The University of Virginia’s Division of Perceptual Studies has done extensive research on reincarnation, and Netflix’s Surviving Death (Episode 6) explores the topic, too. Whether you take it literally or metaphorically, the idea that we’re on a long arc of growth — from beginner to sage elder — offers a profound perspective.

If you accept the premise literally, then terms like “young soul” and “old soul” start to hold meaning. However, even if we set the word “soul” aside, it’s easy to see that different levels of life experience produce different worldviews.

Newer souls — or people in earlier stages of their development — may be curious and kind but still lack discernment or depth. There is a naivety, and they don’t yet question as deeply, tending to see things in black and white, partly because certainty feels safer than confronting the unknown.

As we gain more experience, we begin to experiment. We test limits. We chase extreme external goals — sometimes at the expense of health, relationships, or inner peace — still operating from hunger, ambition, and the fragility of the ego.

It’s a necessary stage, but often a turbulent and unfulfilling one.

David Duval fell off the map after reaching World No. 1. Bubba Watson had his own “Is this it?” moment with his caddie, Ted Scott, after winning the Masters.

In Aaron Rodgers: Enigma, reflecting on his 2011 Super Bowl win, Rodgers said:

“Now I’ve accomplished the only thing that I really, really wanted to do in my life. Now what? I was like, ‘Did I aim at the wrong thing? Did I spend too much time thinking about stuff that ultimately doesn’t give you true happiness?’”

Jim Carrey once said, “I think everybody should get rich and famous and do everything they ever dreamed of so they can see that it’s not the answer.”

Eventually, though, something shifts.

We begin to see in shades of gray. Winning, dominating, accumulating—these pursuits lose their shine. The rewards feel more fleeting. Living in a constant state of fight-or-flight makes us feel alive, yes, but not happy and joyful.

Compassion begins to replace ambition. Love, presence, and gratitude become more fulfilling than status, profits, or trophies. We crave balance over burnout. Collaboration over competition. Meaning over metrics.

Interestingly, if we zoom out, we can apply this same model to nations and cultures. Countries, like people, have a collective “soul stage” made up of the individuals within them.

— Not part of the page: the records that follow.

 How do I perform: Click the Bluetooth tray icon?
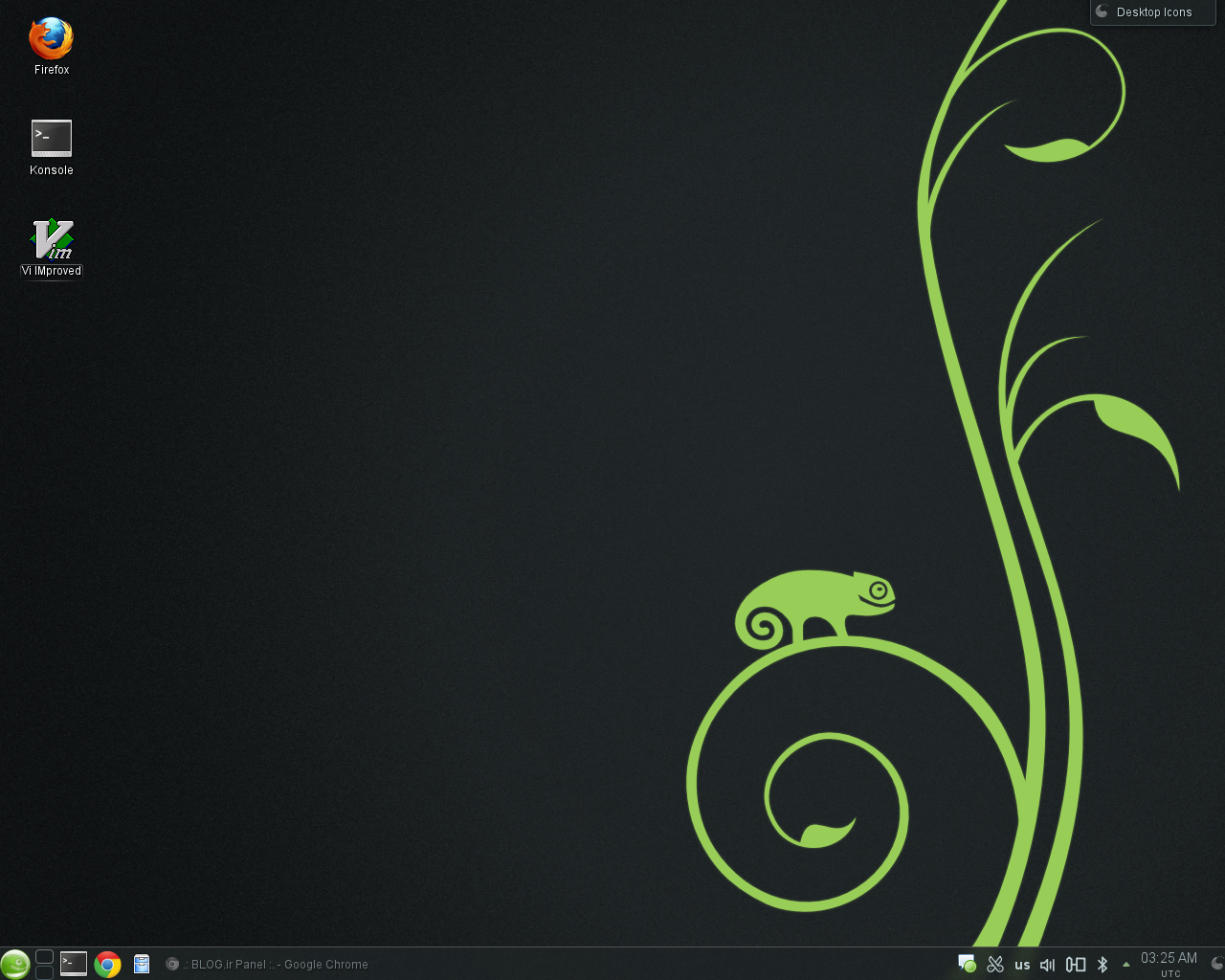point(1102,965)
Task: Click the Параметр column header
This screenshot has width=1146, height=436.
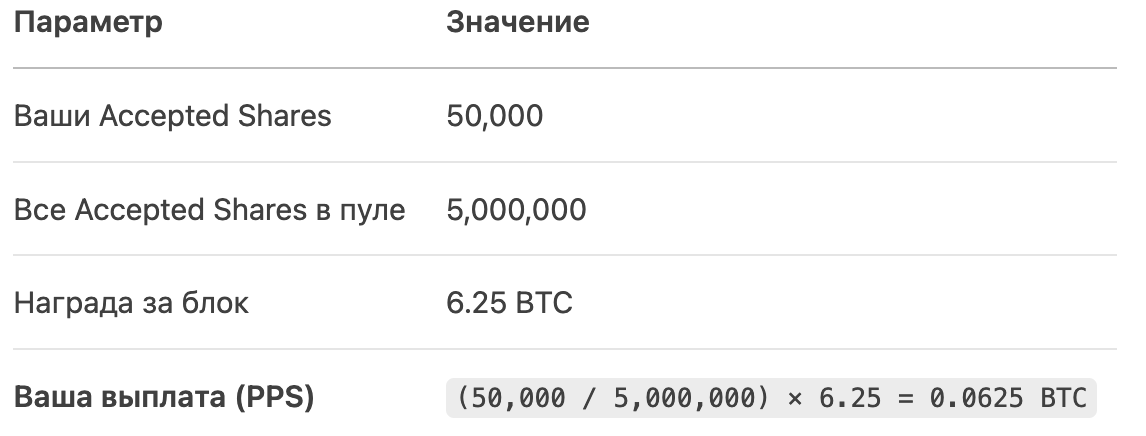Action: 88,23
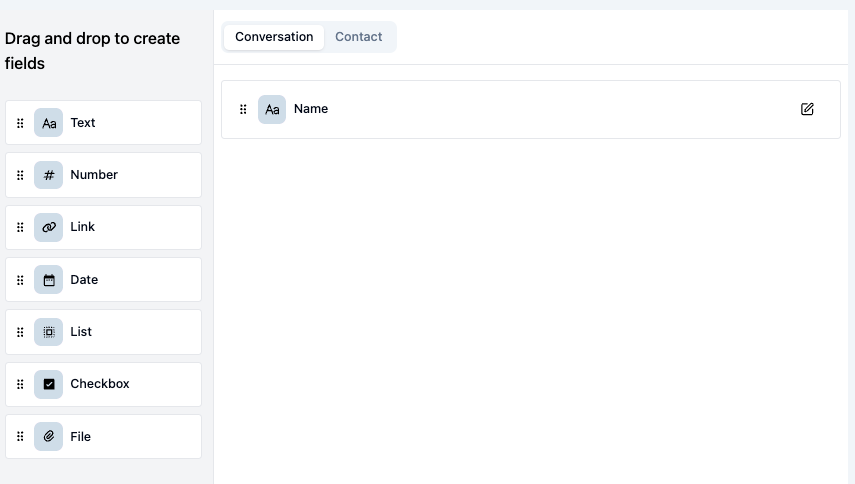Click the drag handle next to Text
Image resolution: width=855 pixels, height=484 pixels.
pos(20,123)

Take the United States, for example. I’d place it as a mid-level soul: highly competitive and deeply driven, but still learning emotional maturity. Still uncomfortable with nuance. Still believing that more is always better. Despite its global wins, the U.S. currently ranks just 23rd in happiness (as of 2025). You might liken it to a gifted teenager—bold, eager, and ambitious, but angsty and still figuring out how to live well and in balance. As much as a parent wants to protect their child, sometimes the child has to make their own mistakes to truly grow.

So when Scottie Scheffler wonders what the point of winning is, I don’t see someone losing strength.

I see someone evolving.

He’s beginning to look beyond the leaderboard. Beyond metrics of success that carry a lower vibration. And yet, in a poetic twist, Scheffler did go on to win The Open. But that only reinforces the point: even at the pinnacle, the question remains. And if more of us in the golf and sports world — and in U.S. culture at large — started asking similar questions, we might discover that the more meaningful trophy isn’t about accumulating or beating others at all costs.

It’s about awakening and evolving to something more than winning could ever promise.